Since this is not a contagious disease, one can argue that you do not need to wait before getting another cat. If you want to see that there is no remaining coronavirus around the house leftover from the deceased cat, a three-month period has been advocated. If there are surviving cats, you can periodically check FIP titers and wait for them to go negative before adding another cat if you wish to avoid passing around the coronavirus further. The new cat can also be screened for an FIP titer. When you consider that only 5% of cats in multi-cat homes get FIP despite the incidence of exposure to coronavirus being as high as 80% in some studies, this may not be necessary.
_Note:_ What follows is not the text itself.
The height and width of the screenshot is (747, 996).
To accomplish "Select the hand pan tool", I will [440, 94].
Isn’t there a Vaccination?
Developing a vaccination has historically been fraught with difficulty simply because it is the immune response against the virus that causes the disease. How does one make a vaccine without creating the same immune response against the virus? Only one FIP vaccine is on the market, and it uses a temperature sensitive mutant coronavirus. This virus is innoculated into the cat’s nose. The virus is incapable of spreading beyond the nose and throat because it cannot survive at body temperature. In the nose and throat, however, it generates a localized immune response that prevents a coronavirus from effectively entering the body. The effectiveness of this vaccine has been questionable and remains controversial. The vaccine is given to cats over age four months of age and is thus not helpful in the chief situation where a vaccine could do the most good: the breeding cattery. Because most cats are not at risk for FIP infection, and those that are are too young for the vaccine, most veterinary teaching hospitals do not stock this vaccine.
The ideal candidate for vaccination would be an uninfected cat going to a cattery where litter box sharing is likely. This would seem to be an unusual situation but it might come up in these circumstances:
- A feral cat is moved into an indoor or shelter colony. (It is not unusual for cats infected with the feline immunodeficiency virus [FIV] from feral colonies to be removed from the colony and put in a sanctuary for FIV+ cats).
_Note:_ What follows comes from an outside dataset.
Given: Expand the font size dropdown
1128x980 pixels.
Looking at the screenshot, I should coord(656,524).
- A cat from a single cat home is released to a rescue group goes to a foster home where there are already a large number of other cats.
- A cat moves from a single cat home to live in a multi-cat home.
Is Infection Limited to Cats?
Yes. Dogs and humans cannot get sick from feline coronavirus. The feline coronavirus is not involved in SARS (severe acute respiratory syndrome) even though SARS is caused by a coronavirus.
The information in this summary was largely drawn from K. Hartmann. Feline Infectious Peritonitis. Veterinary Clinics of North America Jan 2005; 39-79.
For General Information
A Good Starting Point
For a Really Good FAQ:
Cornell School of Veterinary Medicine
FIP is a serious disease with near 100 percent mortality, no good test, no good treatment, and no good vaccine. If your cat is an FIP suspect, we know how painful the lack of knowing can be. We hope this information can provide facts and understanding during this difficult time.